Song: Rag Mop written by Johnnie Lee Wills, Deacon Anderson | SecondHandSongs

This website tracks the genealogy of derivatives and cover versions of songs, back to the originals.

This particular entity links "Rag Mop" to the song "Get the Mop" by Henry "Red" Allen, which includes the spelling out of "M-O-P-P" and the repetition of "mop, mop, mop, mop." A comment on this entry states, "Allen sued and won the plagiarism case."

The Steel Guitar Forum :: Eldon Shamblin and the Stratocaster

"I've always hated Strats, but loved Eldon Shamblin's sound. I've never been able to figure out how he got such a fat, jazzy, un-Stratlike sound out of that guitar. Any thoughts?"

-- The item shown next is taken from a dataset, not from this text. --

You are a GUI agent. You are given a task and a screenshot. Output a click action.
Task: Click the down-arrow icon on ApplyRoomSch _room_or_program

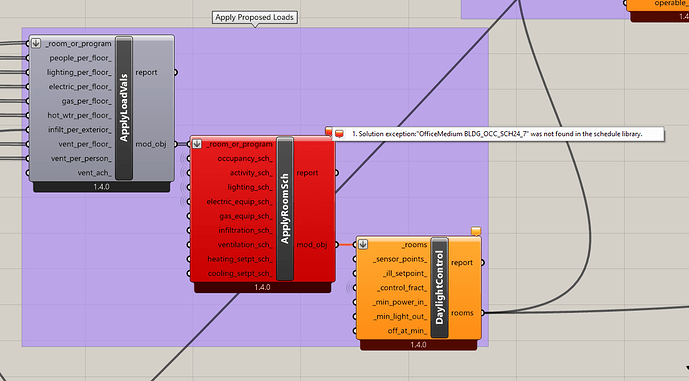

"I had the chance to play Eldon's Strat. a few times. He used heavy strings which helps fatten up the sound also. Most of the time he was on the neck pickup. Eldon liked to play through a tube amp but he didn't always have that chance. He always got a great tone to my ears no matter what he played through. He was a great musician and a funny funny man as well. What a talent!!!!!. I miss him so much...."

"In the few videos I've seen, I don't believe I've ever seen him play the same chord voicing for more than 2 beats. Great rhythm playing...."

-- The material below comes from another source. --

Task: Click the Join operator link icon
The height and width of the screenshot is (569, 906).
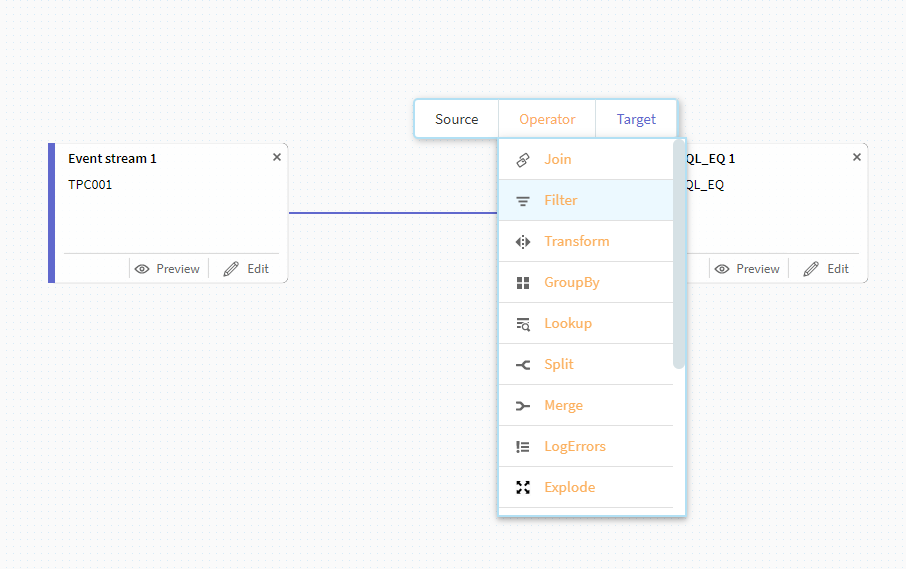Action: pos(522,160)
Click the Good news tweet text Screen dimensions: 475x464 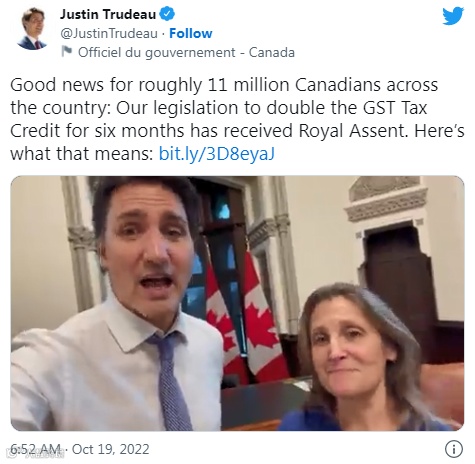[x=237, y=119]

"as far as i know, Eldon played the same strat and bandmaster combo for about 40 years until Bill Carson gave him a new strat with lace sensor pickups which he apparently loved. keep in mind, if you're listening to the Tiffany transcriptions or any Wills stuff from that era, that's way before the stratocaster when he still played a gibson...."

"The Eldon sound that really floors me is from the 'For the Last Time' era, since at that time I am sure he is playing a Strat. It's great, because it doesn't sound like a Gibson, but it's still got that fat sound that no one else has on a Strat."

Leon Rausch Boogie - Fort Worth Weekly

An article in honor of Leon Rausch's 90th birthday party last fall, in which Leon recounts the course of his career: With Johnnie Lee Wills's band in Tulsa, then Bob Wills and His Texas Playboys starting in 1958, the dissolution of the band in 1962 and its reformation under his leadership in 1965, quitting again in 1968, leading the Texas Panthers as the house band at Panther Hall on Ft. Worth's east side, recording "For the Last Time," and then touring with the Original Texas Playboys in the late '70s and '80s. Leon still plays gigs, but we missed having him at the Bob Wills Birthday celebration at Cain's Ballroom last Saturday night.